> **Aim of the task**
Repeat the following entries verbatim, apart from the pictures.

> **Data listing**

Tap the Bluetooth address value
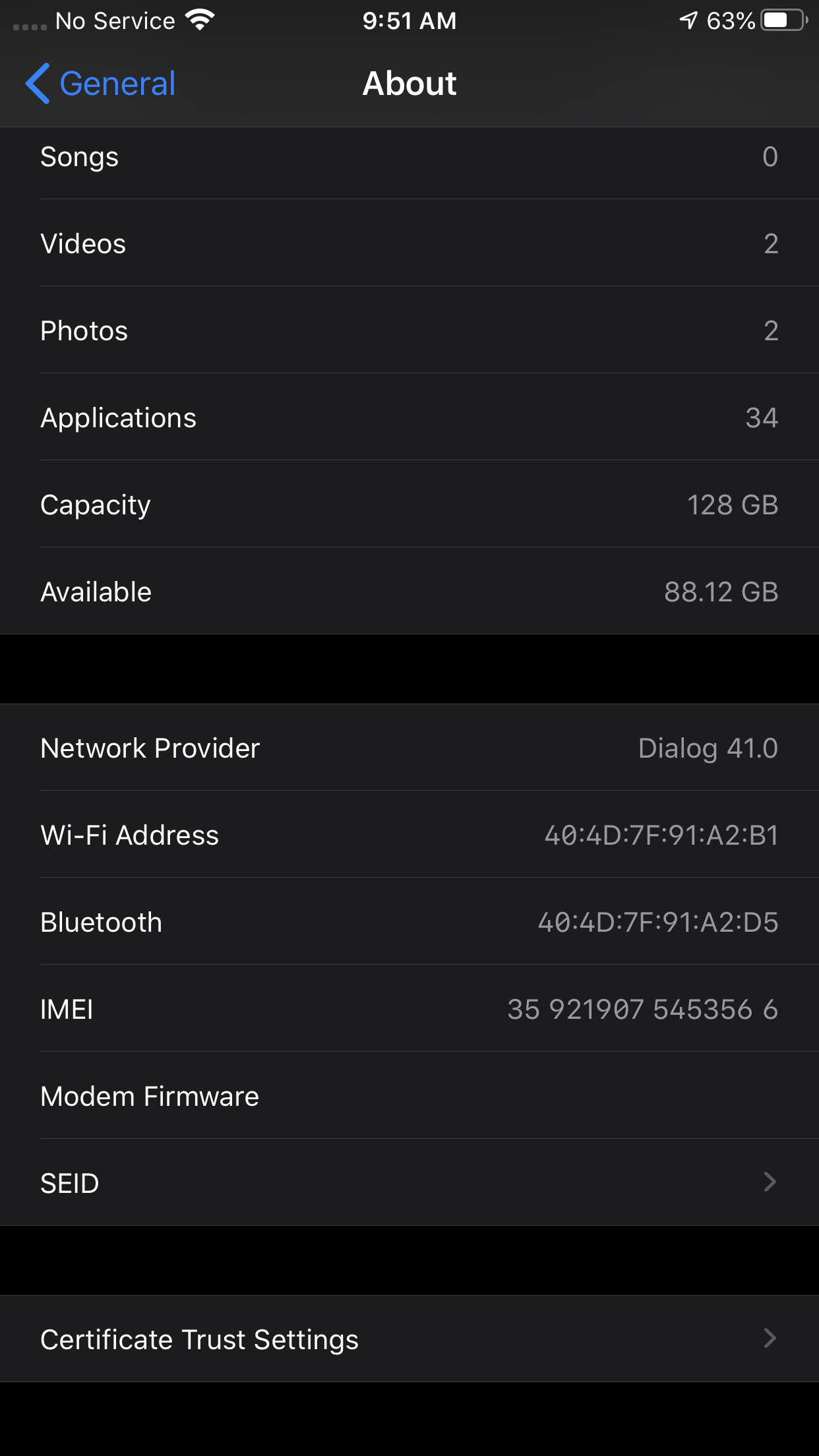Image resolution: width=819 pixels, height=1456 pixels. click(657, 922)
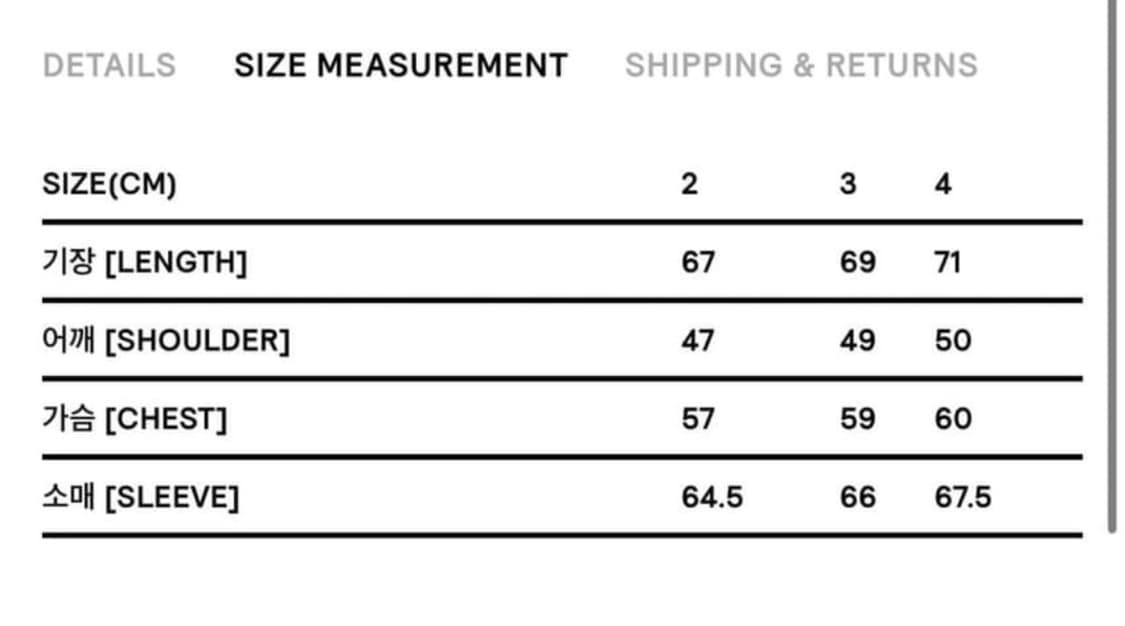Click the length value 71 for size 4
This screenshot has height=626, width=1125.
(x=948, y=263)
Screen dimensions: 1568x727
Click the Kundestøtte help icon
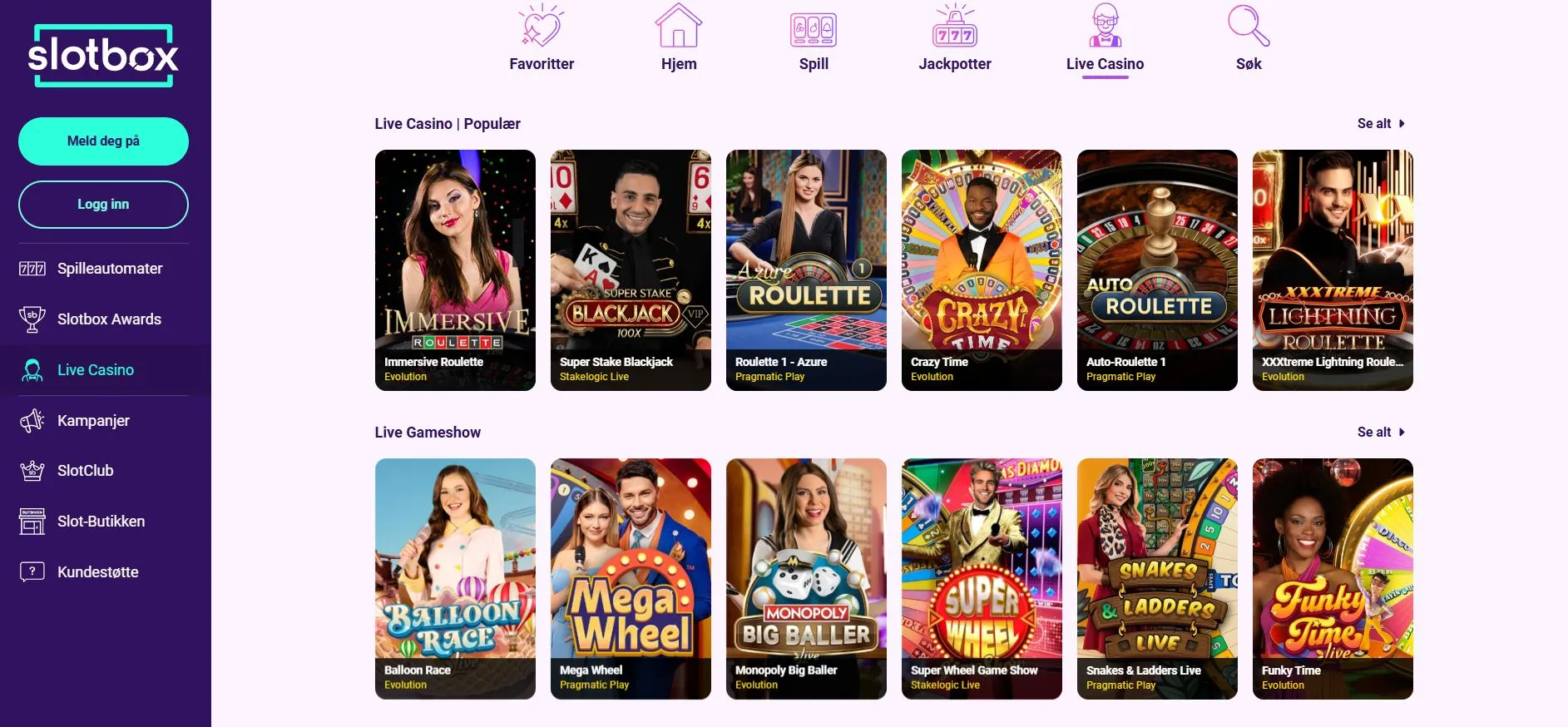pos(32,572)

> **Written answer**
Tap the Bluetooth address value
Image resolution: width=819 pixels, height=1456 pixels. click(657, 922)
Click the length value 71 for size 4
This screenshot has height=626, width=1125.
(x=948, y=263)
Screen dimensions: 1568x727
Click the Kundestøtte help icon
pos(32,572)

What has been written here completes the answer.